A similar song structure is used in Happy Now?, which includes a lovely chord progression, making an effective use of bluesy 7th chords. FINNEAS writes about the expectation but not realisation of finding happiness in fame, which is conveyed in a very ironic manner as he mentions his “douchebag car” and “the superstar he pretends to be”. This is contrasted with a heartfelt chorus mirroring his genuine emotions about being famous. This is another favourite of the album due to the ability to dance and groove, yet also feel emotion from the song.


The album takes a turn for the worse with the 5th track, titled The 90s, which was surprisingly chosen as a pre-release single, complete with music video, to promote the album. FINNEAS writes about the desire to rewind time to when there was lesser technology and people lived more private lives without the internet. It especially mentions how celebrities now have no chance of living a quiet life with the internet around. At a glance this track had potential, with an interesting sentiment, but from tacky lyrics to poor musical choices The 90s did not live up to what it could have been. The lyric But you could sign me up for a world without the internet, for example, sticks out like a sore thumb. Its weak rhyme withromanticised itin the previous line is unsatisfying, and the wording feels pretentious to listen to. Despite FINNEAS’ lyrical prowess, this is not clearly shown in this track. A dance-vibe synth melody is attempted at the end which is executed poorly and doesn’t seem to fit with the rest of the track, or the album for that matter. The only thing that saves this song is the chorus vocal melody which is well written, despite a somewhat tacky use of autotune.

__DATA__.
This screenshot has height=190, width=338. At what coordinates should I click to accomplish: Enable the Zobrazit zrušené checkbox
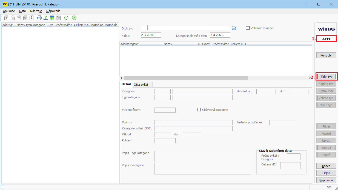click(x=248, y=28)
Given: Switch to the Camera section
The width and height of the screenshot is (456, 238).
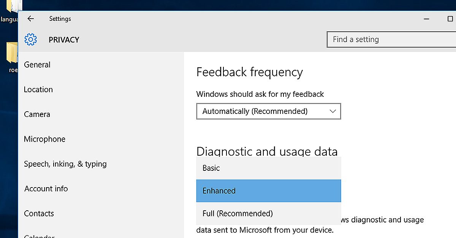Looking at the screenshot, I should pyautogui.click(x=37, y=114).
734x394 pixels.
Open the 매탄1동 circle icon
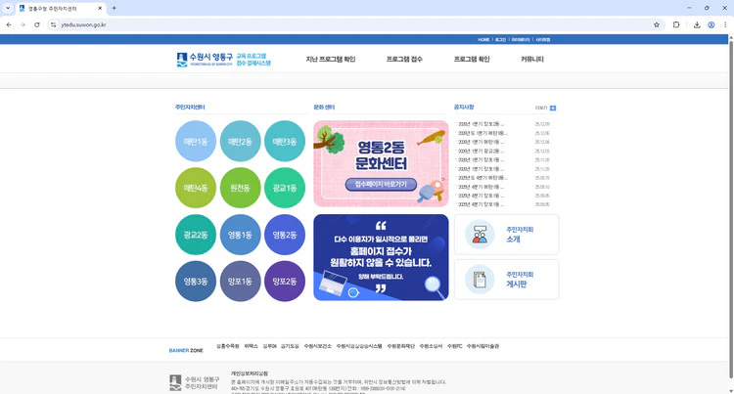pos(196,142)
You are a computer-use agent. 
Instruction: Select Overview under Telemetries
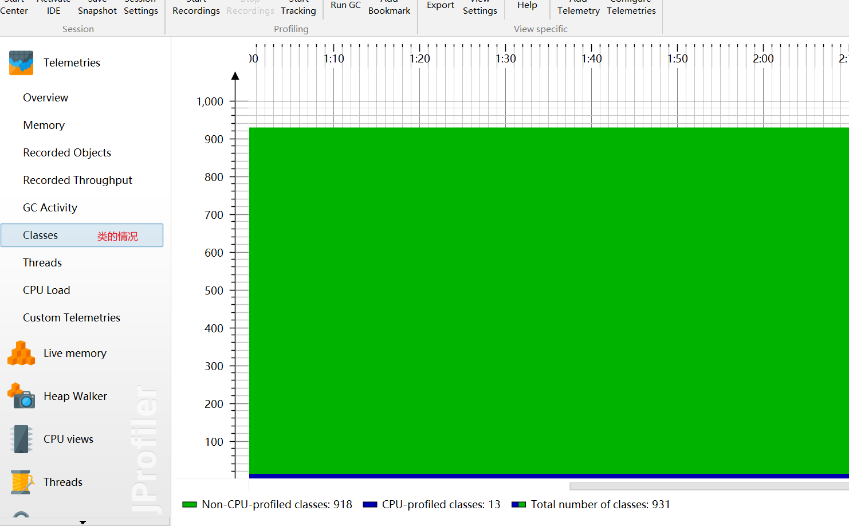pos(45,97)
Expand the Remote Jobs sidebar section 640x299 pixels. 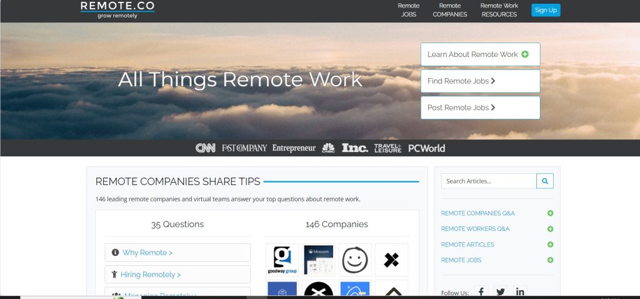pyautogui.click(x=550, y=260)
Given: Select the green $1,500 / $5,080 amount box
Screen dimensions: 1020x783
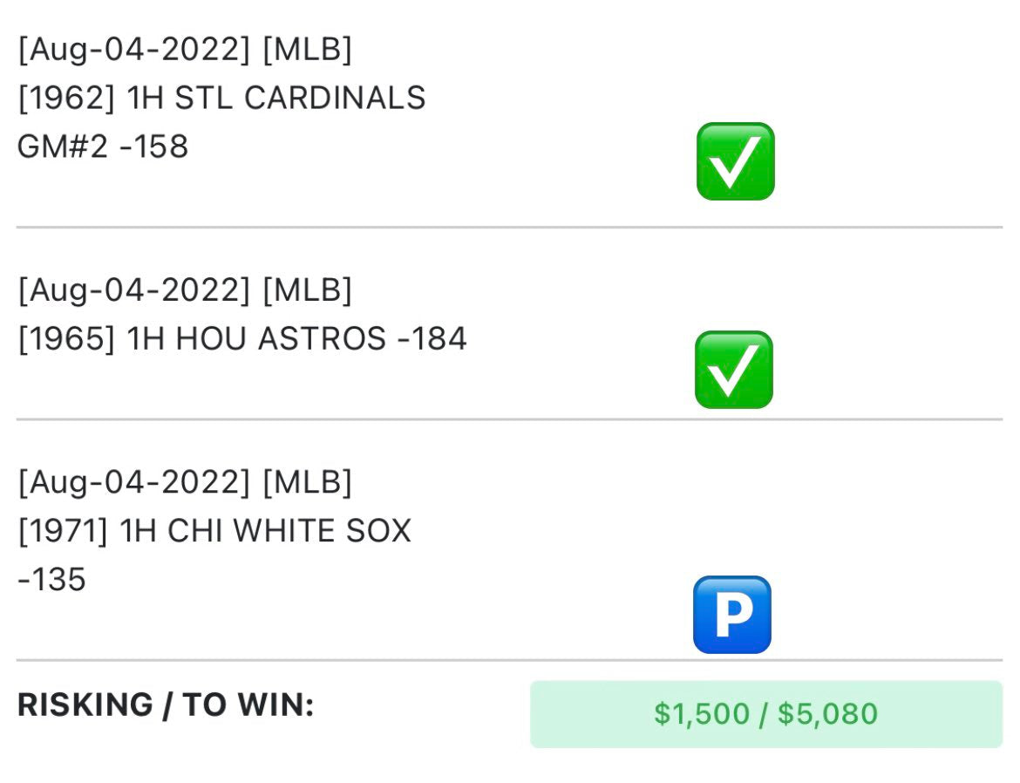Looking at the screenshot, I should (765, 714).
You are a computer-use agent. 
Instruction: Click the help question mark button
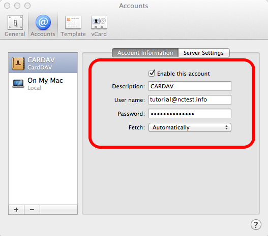256,224
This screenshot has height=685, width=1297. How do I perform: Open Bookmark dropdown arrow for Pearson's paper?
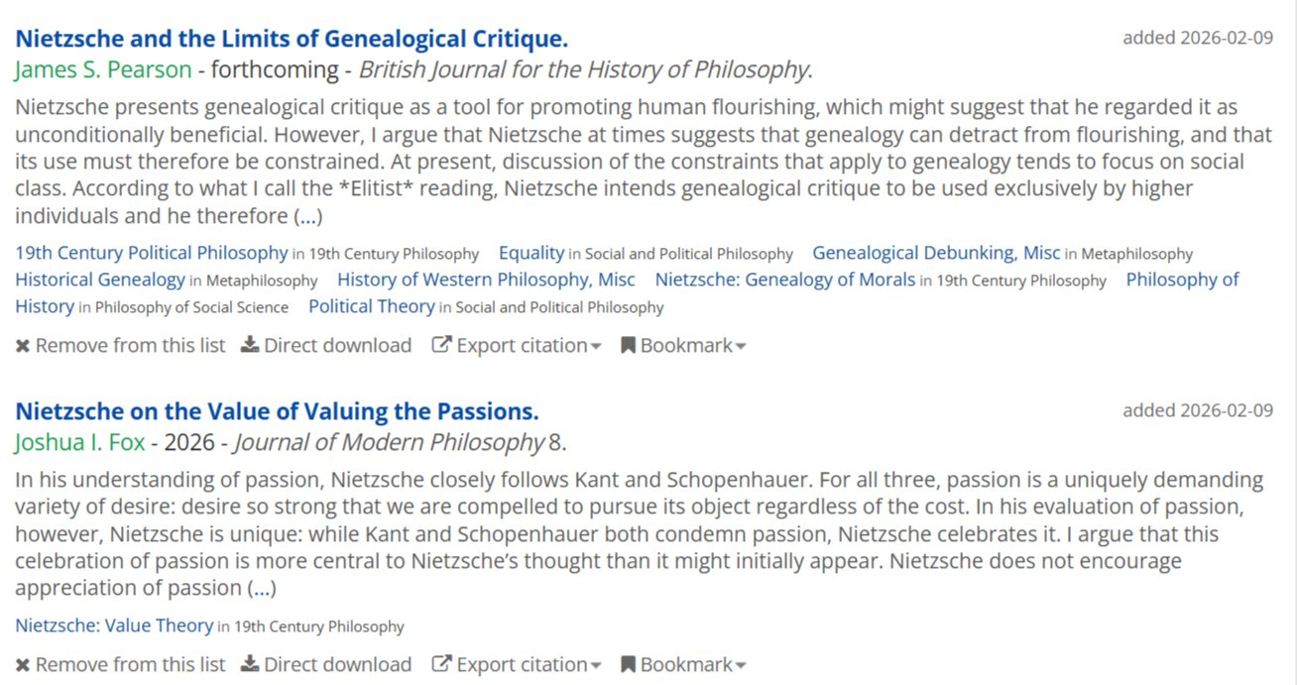coord(741,347)
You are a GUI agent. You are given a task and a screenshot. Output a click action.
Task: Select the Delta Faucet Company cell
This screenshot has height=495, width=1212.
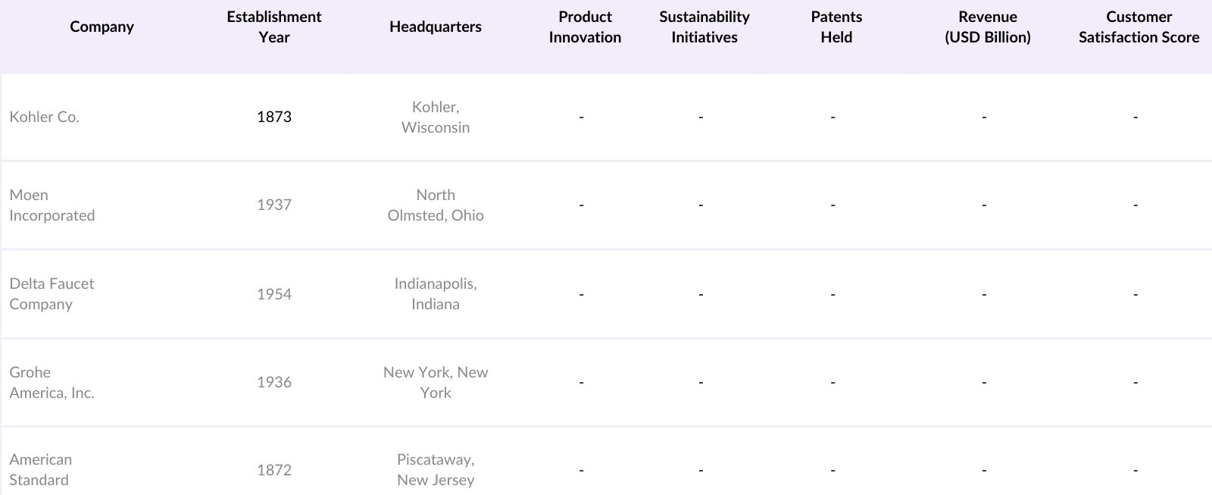pyautogui.click(x=52, y=293)
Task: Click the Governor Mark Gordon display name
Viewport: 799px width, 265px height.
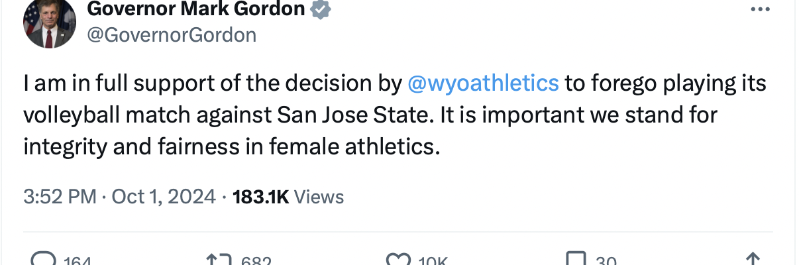Action: click(x=196, y=9)
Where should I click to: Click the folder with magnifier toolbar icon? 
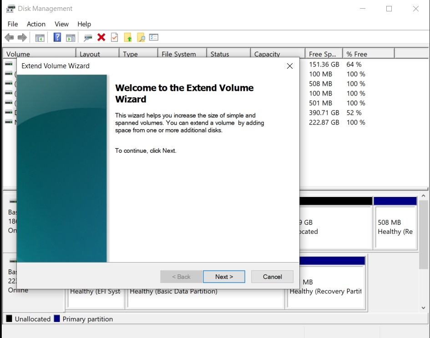141,37
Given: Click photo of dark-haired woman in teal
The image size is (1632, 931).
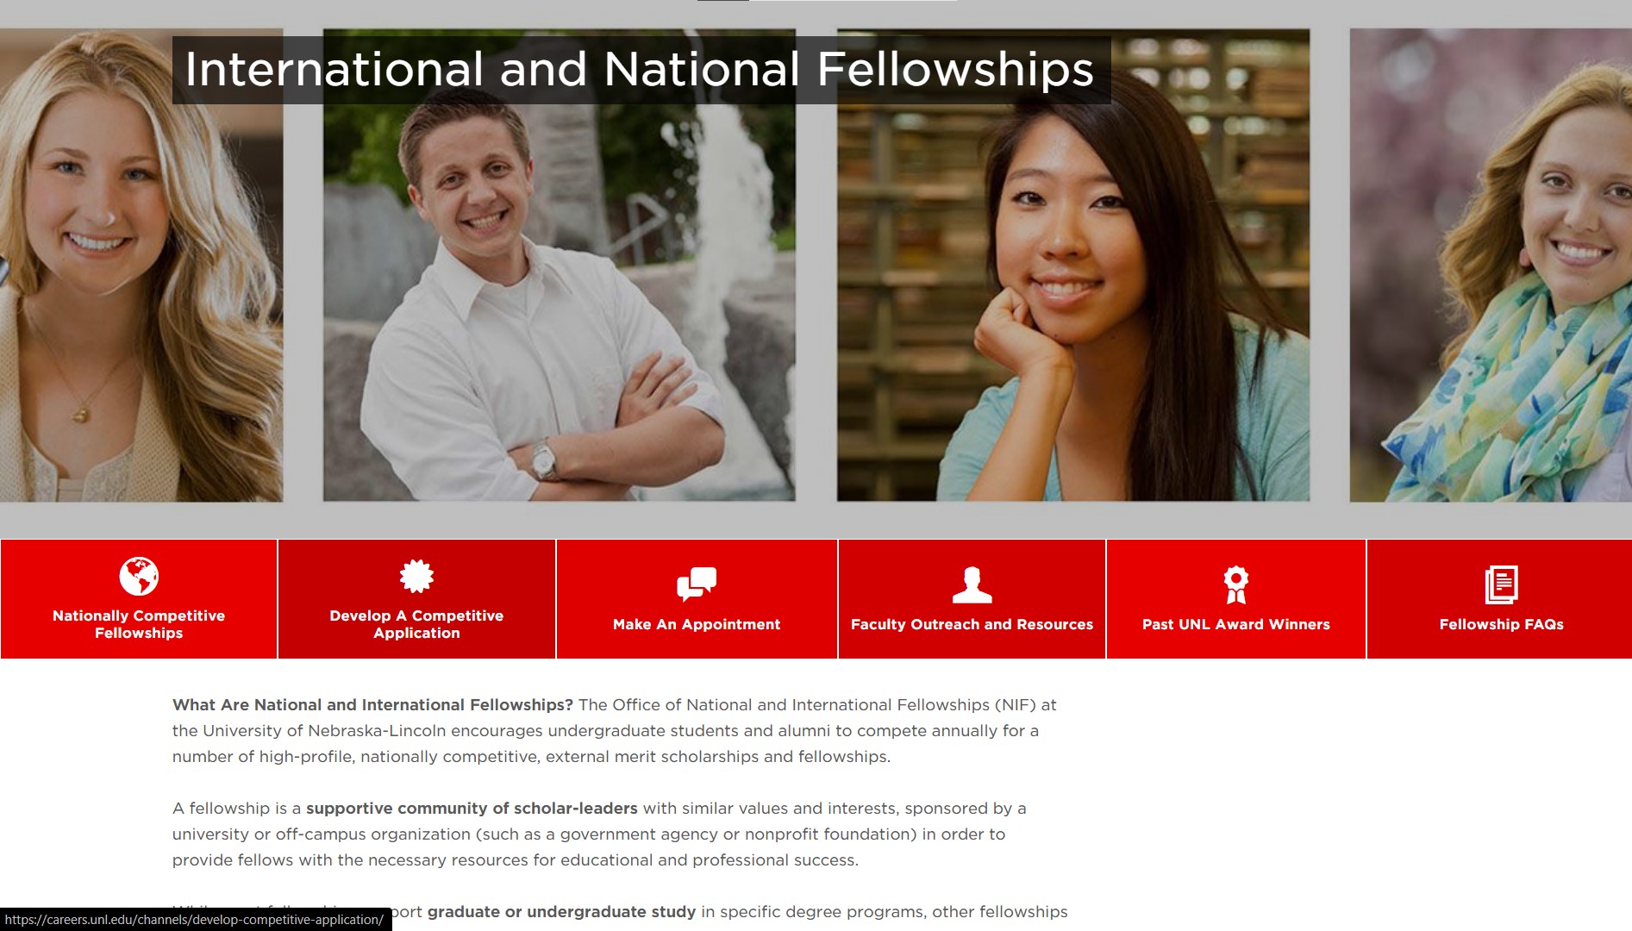Looking at the screenshot, I should click(1072, 310).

__WORK REQUEST 1__. From the album review above, list every fault it finds with The 90s.
__WORK REQUEST 2__. Please carry on the album review past its last sentence.

__ANSWER SPACE 1__.
- Tacky lyrics
- Poor musical choices
- The line "But you could sign me up for a world without the internet" sticks out, with a weak rhyme and pretentious wording
- FINNEAS' lyrical prowess is not clearly shown
- The dance-vibe synth melody at the end is executed poorly and doesn't fit the track or the album
- A somewhat tacky use of autotune

__ANSWER SPACE 2__.
However, to redeem the album following a disappointing single, we come across Peaches Etude, which is a beautifully written piano interlude. It features an immersive chord progression with some unexpected and exciting chord changes into minor. Composed of an arpeggiating left hand and melody on the right, this track is a raw piece of piano music with no effects or synths, drawing focus to the piece itself. The lovely, emotional melodies in this track emphasise the artistic intentions of the album and provide a great connection for a great collection of songs.


"In an album with a lot of serious topics and intense emotional undertones, an upbeat, feel-good track near the end of the album fits perfectly."

FINNEAS attempts a new genre and timbre in Around My Neck with digital drums, bouncy bass synth and a thin texture, and he executes it exceptionally. The hooks feature very catchy melodies, with FINNEAS belting and shouting toward the end, a vocal experiment which compliments the track perfectly. This is an upbeat track speaking in second person to a partner about their obsession with them, and in an album with a lot of serious topics and intense emotional undertones, an upbeat, feel-good track near the end of the album fits perfectly.


The first pre-release single from this album, What They’ll Say About Us, stands strong as another one of the favourite tracks of the album. The catchy, ascending pre-chorus melody creates great variation and interest for the song, with it’s crescendo of intricate harmonies and textures that all drop out for the chorus. The distorted synth countermelodies in the verses create a perfect contrast to keep the listener interested. As one of the most emotional songs of the year, lyrically and musically, this will always remain a favourite song of mine. The album concludes with a strong track, How it Ends, which includes an unusual yet creative synth effect melody which is the core instrumental feature of the track.


Despite a few disappointing tracks, Optimist has solidified itself as one of the best albums this year. It has an exciting blend of multiple different genres, unique sound effects, creative synthesis and instrumentation, harmonies and new, iconic piano tracks that never fail to disappoint. The album ventures into new instrumental timbres like in Around My Neck, which is unlike anything heard on his previous album Blood Harmony or his previous singles. Peaches Etude remains an unforgettable point in the album. FINNEAS’ first raw piano interlude, the piece displays his exceptional talent for composition and establishes Optimist as a piece of art.